**Exercise instructions**
Among the entries below, find the line with "Click the commented", then quote it and each following line up to and including the line with "How do I perform: Open", and nothing else.

**Data**
^^^^^^^^

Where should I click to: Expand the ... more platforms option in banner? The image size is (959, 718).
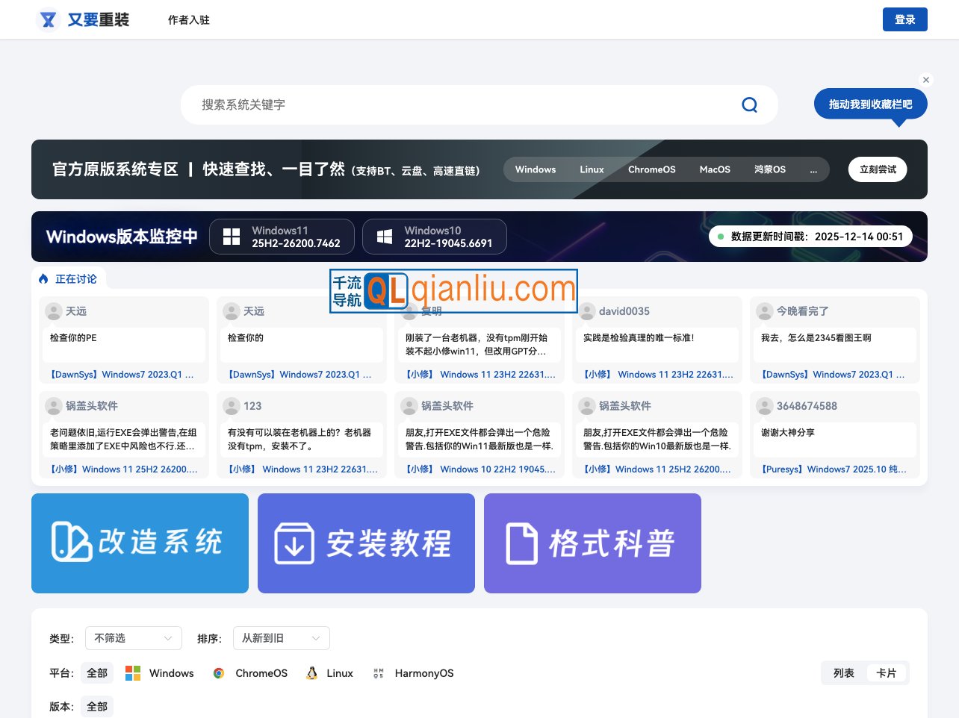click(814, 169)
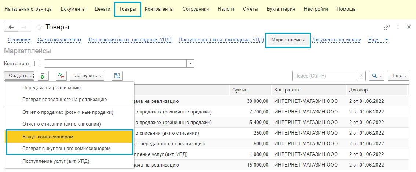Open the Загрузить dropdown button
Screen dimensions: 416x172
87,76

^^^^^^^^

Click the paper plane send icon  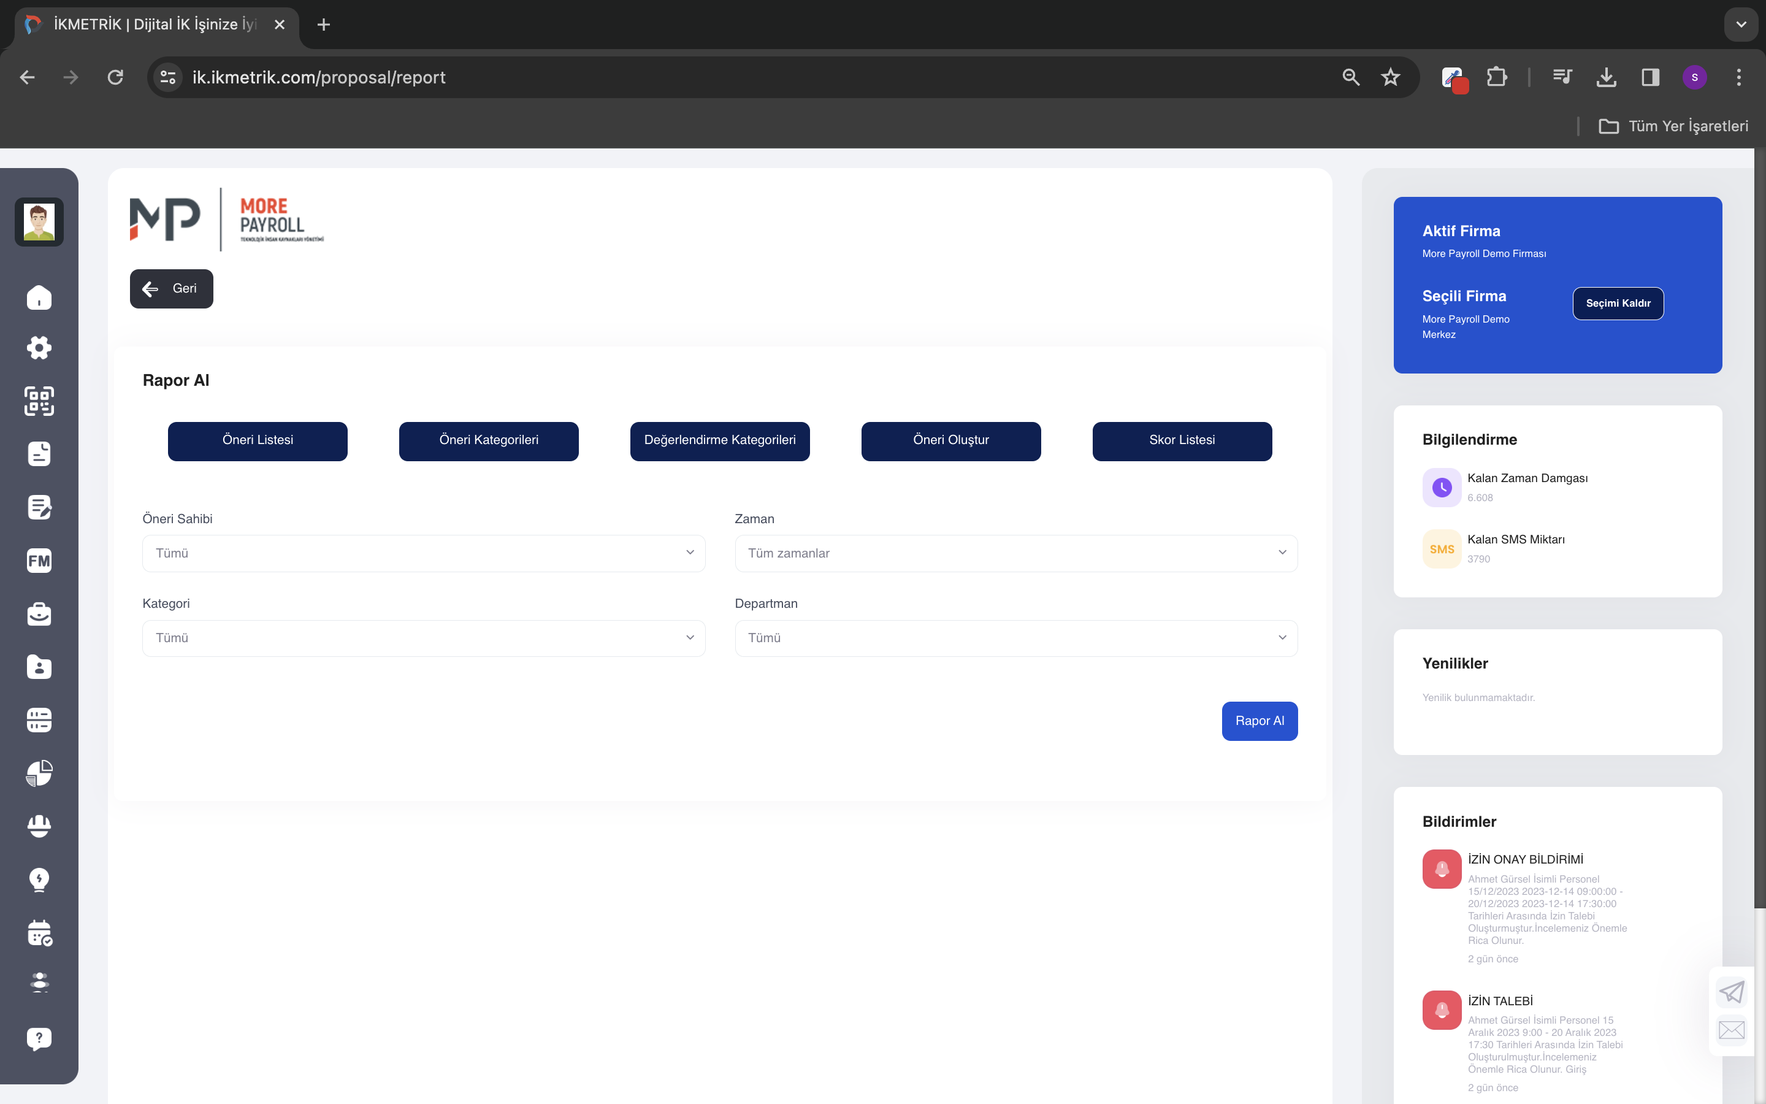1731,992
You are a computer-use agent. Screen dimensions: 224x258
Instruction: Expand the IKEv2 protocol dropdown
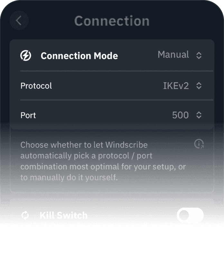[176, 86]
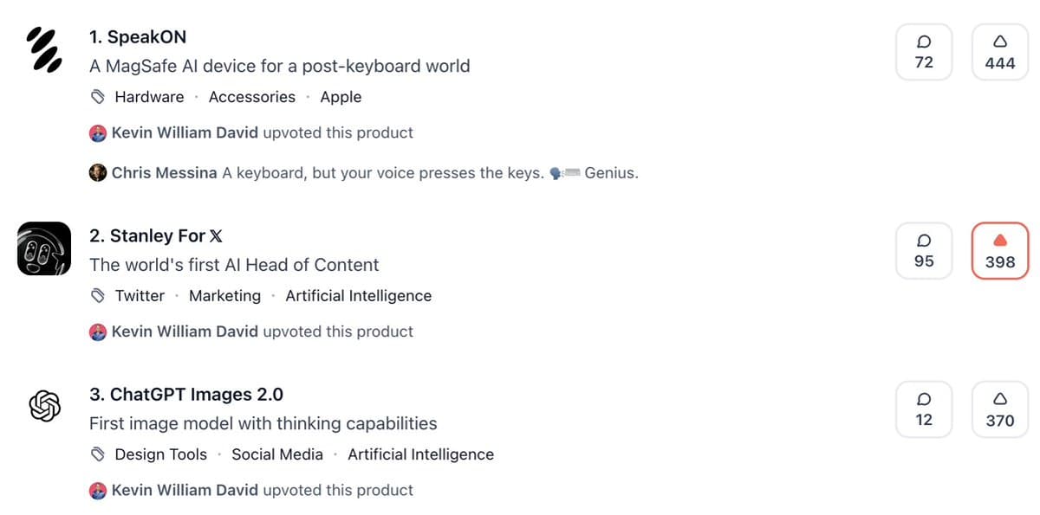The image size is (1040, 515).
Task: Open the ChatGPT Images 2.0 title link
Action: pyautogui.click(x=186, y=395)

^^^^^^^^

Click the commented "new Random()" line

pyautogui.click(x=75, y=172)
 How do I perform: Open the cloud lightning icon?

^^^^^^^^

**Task response**
Click the commented "new Random()" line

pyautogui.click(x=75, y=172)
 How do I perform: Open the cloud lightning icon?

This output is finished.